### Instructions to follow
Please restate exactly the lines of the data below, beginning with the line containing "At what coordinates" and ending with the last line.
----
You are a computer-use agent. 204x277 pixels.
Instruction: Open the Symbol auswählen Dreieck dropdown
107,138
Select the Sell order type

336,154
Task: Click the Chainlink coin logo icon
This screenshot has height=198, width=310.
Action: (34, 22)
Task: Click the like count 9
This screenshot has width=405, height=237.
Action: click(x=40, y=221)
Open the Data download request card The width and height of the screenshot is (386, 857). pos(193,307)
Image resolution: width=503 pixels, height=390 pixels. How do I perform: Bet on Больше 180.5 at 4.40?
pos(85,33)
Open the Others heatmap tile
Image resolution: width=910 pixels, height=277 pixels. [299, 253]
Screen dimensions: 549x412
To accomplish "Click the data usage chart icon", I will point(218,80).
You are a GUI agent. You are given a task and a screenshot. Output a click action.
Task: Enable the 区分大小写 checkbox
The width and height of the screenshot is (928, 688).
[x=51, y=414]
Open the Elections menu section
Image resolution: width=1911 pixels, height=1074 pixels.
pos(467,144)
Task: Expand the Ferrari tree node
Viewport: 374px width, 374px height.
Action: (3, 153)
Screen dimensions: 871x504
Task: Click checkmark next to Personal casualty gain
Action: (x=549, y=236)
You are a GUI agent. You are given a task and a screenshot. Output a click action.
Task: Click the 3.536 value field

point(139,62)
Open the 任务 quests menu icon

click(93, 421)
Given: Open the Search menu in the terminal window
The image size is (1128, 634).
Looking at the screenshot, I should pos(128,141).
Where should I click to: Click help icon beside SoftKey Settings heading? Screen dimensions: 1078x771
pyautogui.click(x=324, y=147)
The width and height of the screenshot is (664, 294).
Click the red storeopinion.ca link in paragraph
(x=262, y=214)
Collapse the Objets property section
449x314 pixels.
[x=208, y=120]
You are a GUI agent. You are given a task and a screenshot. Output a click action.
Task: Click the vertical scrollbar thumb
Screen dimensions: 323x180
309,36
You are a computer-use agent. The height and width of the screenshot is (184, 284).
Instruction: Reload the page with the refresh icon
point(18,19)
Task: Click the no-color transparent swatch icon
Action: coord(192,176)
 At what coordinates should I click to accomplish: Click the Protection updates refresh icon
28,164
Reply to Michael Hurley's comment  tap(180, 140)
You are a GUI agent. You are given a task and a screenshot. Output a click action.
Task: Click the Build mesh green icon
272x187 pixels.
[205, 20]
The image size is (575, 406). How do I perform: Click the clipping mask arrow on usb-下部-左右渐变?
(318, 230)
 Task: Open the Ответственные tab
----
### Exercise solution
 At what coordinates should I click to accomplish: Click the Protection updates refresh icon
28,164
Reply to Michael Hurley's comment  tap(180, 140)
You are a GUI agent. You are given a task and a screenshot. Output a click action.
Task: Click the Build mesh green icon
272x187 pixels.
[205, 20]
The image size is (575, 406). How do I perform: Click the clipping mask arrow on usb-下部-左右渐变?
(318, 230)
 Task: Open the Ответственные tab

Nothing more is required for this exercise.